Olo Max Brown (born October 24, 1967 in Apia, Samoa) is a former Rugby player who played prop position for the Auckland Provincial Rugby team, the Super Rugby Blues team and the New Zealand All Blacks Rugby team.

Brown was known to be the cornerstone of the pack with his technique and straightness of back and was rated by scrummaging experts as one of the finest props to play for New Zealand at any time.

His provincial and test teammate, Sean Fitzpatrick, swore by his prowess and few scrums anchored by Brown were ever bettered. He was also a competent player capable of playing at hooker position.

 

Professional Career:

Brown was an automatic selection under the watchful eye of All Blacks coaches Laurie Mains (1992-95) and John Hart (1996-98). He came into rugby despite being a chartered accountant outside of the game.

In 1989 Brown was first-choice for Auckland, ousting Peter Fatialofa in the process and alongside Sean Fitzpatrick and Steve McDowell, and then Craig Dowd. He was an integral part of the front-row which replicated their club form for the All Blacks.

He earned his debut for the national side in 1990 when he was summoned for a midweek match in France but he had to wait a further two years for his first Test cap which came against Ireland.

For the next six years the only break in Brown’s test sequence came at the 1995 World Cup in South Africa when he was rested for the romp against Japan. He achieved many distinctions, including the historic series win in South Africa in 1996 and as a mainstay of the Blues sides in the first three seasons of the Super 12.

→ **Entries shown**:
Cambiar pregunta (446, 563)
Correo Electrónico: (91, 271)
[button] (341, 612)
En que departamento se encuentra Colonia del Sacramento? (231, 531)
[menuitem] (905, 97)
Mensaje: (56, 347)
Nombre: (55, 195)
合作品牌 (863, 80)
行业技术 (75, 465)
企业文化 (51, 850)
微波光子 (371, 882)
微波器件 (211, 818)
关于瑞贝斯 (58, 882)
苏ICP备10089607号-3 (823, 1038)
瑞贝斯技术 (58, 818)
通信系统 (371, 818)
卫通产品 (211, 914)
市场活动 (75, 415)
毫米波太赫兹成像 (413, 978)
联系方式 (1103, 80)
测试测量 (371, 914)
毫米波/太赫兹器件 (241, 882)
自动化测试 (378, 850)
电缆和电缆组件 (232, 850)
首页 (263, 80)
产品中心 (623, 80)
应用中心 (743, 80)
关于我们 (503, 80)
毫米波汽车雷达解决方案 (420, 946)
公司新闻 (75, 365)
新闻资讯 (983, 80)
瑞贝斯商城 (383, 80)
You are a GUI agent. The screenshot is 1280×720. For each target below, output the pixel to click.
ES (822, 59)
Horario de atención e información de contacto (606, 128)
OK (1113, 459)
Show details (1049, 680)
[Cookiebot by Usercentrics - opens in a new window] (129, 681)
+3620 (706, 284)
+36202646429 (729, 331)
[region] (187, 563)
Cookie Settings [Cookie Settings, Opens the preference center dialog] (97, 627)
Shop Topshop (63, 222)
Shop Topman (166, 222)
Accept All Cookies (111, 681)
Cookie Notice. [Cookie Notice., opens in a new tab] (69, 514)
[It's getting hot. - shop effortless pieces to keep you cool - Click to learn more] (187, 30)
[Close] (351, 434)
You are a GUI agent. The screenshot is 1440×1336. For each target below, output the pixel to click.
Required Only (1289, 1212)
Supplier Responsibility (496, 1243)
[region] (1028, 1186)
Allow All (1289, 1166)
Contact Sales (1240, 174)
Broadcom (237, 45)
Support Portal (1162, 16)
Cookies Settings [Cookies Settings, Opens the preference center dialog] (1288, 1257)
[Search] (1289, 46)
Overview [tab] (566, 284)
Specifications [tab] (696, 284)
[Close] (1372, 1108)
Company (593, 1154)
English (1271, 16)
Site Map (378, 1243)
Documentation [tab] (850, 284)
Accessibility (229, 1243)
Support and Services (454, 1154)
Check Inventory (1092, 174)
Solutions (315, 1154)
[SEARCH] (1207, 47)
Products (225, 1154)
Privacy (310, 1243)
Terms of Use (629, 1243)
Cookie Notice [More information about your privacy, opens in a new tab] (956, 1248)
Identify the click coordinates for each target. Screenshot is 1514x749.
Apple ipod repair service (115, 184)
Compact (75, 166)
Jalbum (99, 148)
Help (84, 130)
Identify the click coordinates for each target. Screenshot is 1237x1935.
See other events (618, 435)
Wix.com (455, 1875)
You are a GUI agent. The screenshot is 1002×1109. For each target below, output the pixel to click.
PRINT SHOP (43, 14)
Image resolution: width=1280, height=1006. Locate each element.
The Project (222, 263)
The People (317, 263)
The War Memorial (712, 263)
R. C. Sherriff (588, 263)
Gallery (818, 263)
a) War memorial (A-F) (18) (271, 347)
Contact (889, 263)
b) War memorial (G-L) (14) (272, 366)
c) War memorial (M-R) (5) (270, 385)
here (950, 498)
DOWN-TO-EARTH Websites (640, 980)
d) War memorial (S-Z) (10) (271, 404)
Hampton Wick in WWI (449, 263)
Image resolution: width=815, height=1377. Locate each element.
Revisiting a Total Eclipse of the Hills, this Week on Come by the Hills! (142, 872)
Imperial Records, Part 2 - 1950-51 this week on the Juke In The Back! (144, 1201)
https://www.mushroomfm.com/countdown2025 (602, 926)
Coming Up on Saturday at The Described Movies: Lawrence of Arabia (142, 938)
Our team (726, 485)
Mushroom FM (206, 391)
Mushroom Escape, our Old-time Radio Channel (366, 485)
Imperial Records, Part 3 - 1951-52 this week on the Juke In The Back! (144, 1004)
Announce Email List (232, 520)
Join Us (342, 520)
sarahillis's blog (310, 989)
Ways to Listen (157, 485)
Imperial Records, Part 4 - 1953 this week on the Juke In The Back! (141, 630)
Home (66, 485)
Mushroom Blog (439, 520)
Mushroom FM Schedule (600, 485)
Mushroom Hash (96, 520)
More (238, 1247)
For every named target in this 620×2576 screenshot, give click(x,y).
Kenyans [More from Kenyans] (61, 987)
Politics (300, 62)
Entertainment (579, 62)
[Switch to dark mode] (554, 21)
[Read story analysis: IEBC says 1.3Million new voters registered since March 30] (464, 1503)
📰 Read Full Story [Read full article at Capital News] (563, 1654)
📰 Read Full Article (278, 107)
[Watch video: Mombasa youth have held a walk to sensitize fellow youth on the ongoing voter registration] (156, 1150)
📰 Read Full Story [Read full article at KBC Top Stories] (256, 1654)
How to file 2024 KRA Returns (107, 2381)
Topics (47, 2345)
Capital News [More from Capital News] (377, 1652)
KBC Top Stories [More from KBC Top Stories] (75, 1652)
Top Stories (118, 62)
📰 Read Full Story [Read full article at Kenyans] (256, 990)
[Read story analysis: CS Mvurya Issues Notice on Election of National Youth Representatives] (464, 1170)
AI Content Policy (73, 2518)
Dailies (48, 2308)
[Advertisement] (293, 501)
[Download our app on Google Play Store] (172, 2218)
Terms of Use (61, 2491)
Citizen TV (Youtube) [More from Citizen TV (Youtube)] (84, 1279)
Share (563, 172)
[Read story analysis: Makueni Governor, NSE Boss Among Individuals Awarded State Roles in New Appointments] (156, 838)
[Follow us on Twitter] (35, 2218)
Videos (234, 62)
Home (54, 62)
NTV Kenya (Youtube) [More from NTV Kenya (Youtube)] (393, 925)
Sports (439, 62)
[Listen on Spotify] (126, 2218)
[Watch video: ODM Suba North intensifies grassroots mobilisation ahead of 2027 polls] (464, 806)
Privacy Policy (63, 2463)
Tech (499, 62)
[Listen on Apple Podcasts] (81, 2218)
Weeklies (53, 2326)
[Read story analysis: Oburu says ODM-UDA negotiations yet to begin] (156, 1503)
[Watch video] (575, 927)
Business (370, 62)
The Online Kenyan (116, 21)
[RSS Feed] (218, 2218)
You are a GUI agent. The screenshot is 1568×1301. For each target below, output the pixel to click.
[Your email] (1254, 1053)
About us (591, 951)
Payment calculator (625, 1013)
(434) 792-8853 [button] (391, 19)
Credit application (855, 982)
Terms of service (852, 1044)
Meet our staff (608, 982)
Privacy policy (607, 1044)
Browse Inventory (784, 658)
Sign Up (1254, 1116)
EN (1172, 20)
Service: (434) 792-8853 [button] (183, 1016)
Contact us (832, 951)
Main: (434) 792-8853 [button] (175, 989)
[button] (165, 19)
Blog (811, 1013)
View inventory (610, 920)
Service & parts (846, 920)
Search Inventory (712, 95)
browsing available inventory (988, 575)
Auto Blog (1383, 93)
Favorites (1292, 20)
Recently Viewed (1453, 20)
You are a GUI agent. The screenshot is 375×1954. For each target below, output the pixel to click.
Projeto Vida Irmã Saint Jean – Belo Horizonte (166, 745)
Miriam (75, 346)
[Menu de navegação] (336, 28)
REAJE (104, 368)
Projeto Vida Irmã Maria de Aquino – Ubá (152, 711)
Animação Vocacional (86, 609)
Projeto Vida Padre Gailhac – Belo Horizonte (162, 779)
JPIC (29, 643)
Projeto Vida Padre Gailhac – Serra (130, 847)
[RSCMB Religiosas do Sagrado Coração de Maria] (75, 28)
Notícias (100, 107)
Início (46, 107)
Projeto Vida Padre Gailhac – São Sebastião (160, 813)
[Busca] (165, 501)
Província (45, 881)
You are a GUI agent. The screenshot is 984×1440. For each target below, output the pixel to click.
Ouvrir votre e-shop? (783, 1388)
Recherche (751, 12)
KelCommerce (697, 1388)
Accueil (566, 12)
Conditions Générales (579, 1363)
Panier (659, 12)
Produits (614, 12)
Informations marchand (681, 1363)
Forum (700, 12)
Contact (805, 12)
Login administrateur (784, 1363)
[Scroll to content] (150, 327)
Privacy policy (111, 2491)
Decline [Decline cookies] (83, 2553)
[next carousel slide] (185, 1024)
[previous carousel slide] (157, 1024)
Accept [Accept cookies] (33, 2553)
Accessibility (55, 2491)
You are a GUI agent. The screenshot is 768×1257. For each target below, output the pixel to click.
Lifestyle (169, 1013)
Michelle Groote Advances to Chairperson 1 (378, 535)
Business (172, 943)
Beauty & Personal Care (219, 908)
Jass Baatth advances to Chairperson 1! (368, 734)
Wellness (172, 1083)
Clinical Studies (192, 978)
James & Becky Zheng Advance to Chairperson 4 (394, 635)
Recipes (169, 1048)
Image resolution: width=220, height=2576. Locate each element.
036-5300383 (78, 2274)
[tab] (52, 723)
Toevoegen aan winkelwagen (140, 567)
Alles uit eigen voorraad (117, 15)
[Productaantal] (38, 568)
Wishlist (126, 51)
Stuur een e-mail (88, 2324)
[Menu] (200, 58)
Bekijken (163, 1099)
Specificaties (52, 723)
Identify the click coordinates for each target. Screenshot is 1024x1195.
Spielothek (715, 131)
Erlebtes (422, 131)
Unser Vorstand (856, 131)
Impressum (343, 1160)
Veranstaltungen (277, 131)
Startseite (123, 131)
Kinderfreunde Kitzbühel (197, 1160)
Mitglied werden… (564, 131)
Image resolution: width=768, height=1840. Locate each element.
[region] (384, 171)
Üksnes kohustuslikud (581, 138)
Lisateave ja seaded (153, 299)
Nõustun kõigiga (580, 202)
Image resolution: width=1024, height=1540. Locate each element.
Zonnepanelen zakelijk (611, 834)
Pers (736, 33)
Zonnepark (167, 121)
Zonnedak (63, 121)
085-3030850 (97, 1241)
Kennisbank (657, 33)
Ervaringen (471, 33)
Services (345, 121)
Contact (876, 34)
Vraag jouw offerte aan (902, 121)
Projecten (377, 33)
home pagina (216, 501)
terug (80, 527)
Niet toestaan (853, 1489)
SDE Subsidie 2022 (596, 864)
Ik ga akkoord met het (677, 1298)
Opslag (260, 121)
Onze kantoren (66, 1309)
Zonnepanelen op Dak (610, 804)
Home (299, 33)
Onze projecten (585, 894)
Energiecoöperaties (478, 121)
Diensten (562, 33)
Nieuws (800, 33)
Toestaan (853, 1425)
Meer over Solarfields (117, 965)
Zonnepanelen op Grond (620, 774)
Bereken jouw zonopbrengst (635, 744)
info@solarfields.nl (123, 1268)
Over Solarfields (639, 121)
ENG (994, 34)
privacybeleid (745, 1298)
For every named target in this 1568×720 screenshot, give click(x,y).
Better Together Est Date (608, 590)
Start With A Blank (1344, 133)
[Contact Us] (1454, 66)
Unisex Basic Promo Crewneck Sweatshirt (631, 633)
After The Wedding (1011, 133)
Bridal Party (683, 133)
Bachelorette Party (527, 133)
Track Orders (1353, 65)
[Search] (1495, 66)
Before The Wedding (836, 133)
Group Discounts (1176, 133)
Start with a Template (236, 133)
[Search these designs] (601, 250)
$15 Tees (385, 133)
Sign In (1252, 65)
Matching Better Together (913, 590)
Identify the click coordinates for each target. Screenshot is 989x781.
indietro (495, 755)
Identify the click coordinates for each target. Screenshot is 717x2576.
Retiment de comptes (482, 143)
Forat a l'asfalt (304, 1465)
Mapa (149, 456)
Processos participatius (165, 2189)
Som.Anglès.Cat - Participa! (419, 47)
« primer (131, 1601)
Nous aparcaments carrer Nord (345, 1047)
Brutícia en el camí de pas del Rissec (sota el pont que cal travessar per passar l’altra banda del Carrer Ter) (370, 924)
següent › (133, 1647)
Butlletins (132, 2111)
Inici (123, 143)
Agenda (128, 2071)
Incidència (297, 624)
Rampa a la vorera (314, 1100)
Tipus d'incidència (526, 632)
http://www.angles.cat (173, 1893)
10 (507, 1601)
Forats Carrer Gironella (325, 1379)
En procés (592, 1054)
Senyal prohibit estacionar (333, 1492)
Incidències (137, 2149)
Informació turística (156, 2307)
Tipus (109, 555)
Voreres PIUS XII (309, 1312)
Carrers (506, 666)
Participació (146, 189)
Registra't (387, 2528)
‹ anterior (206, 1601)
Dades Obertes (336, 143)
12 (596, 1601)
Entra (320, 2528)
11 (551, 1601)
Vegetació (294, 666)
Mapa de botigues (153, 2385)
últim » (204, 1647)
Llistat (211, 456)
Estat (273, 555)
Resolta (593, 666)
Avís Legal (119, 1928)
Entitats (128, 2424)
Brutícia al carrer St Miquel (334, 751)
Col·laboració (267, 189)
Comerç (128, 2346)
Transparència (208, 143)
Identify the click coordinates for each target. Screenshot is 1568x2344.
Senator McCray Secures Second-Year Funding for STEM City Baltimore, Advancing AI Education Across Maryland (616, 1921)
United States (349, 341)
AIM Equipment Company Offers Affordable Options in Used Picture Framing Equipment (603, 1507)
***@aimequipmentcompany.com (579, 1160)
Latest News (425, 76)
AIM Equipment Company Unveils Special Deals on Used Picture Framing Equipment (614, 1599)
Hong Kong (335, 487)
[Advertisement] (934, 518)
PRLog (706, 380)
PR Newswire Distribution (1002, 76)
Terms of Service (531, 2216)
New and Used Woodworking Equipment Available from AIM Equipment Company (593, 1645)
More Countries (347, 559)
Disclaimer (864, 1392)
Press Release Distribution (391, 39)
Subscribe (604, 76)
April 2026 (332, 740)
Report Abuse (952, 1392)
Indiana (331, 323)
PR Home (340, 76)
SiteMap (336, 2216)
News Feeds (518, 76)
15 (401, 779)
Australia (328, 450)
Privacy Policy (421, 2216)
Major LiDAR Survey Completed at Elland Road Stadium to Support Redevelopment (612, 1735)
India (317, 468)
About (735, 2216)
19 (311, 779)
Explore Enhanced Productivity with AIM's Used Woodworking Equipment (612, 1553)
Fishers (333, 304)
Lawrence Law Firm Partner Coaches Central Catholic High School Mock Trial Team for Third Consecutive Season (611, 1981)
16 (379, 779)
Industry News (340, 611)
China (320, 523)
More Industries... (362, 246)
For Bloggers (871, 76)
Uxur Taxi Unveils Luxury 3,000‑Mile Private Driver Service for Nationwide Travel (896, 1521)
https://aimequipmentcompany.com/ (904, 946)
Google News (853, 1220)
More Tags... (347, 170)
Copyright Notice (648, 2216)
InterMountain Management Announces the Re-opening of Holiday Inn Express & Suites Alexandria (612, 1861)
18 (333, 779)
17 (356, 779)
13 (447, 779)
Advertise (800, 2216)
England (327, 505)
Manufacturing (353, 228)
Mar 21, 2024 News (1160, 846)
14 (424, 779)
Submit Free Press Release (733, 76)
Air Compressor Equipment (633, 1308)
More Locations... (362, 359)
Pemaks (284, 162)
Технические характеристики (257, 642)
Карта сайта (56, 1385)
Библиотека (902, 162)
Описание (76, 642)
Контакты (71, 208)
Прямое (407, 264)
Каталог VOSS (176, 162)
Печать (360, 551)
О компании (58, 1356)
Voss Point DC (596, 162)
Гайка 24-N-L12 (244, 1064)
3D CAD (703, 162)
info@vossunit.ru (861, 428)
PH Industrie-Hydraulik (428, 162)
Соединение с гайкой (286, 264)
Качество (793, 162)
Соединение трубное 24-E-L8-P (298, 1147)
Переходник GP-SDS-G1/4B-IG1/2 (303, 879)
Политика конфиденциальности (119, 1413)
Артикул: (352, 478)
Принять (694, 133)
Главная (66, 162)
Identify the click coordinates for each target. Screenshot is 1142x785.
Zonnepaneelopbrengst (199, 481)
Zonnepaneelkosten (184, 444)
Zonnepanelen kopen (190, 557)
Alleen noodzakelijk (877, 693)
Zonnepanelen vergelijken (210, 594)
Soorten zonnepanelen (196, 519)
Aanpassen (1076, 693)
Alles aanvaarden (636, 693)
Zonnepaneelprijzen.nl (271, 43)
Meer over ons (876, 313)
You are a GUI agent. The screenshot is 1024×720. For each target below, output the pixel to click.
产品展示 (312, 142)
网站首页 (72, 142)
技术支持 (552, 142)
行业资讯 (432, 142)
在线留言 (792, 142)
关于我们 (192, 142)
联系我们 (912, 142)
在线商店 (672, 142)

→ **Your objective**: Copy the Olo Brown profile starting with "Olo Max Brown" and going on through "at hooker position.", changing "cornerstone" to "anchor". The records can be set aside for this exercise.

→ **Output of the task**:
Olo Max Brown (born October 24, 1967 in Apia, Samoa) is a former Rugby player who played prop position for the Auckland Provincial Rugby team, the Super Rugby Blues team and the New Zealand All Blacks Rugby team.

Brown was known to be the anchor of the pack with his technique and straightness of back and was rated by scrummaging experts as one of the finest props to play for New Zealand at any time.

His provincial and test teammate, Sean Fitzpatrick, swore by his prowess and few scrums anchored by Brown were ever bettered. He was also a competent player capable of playing at hooker position.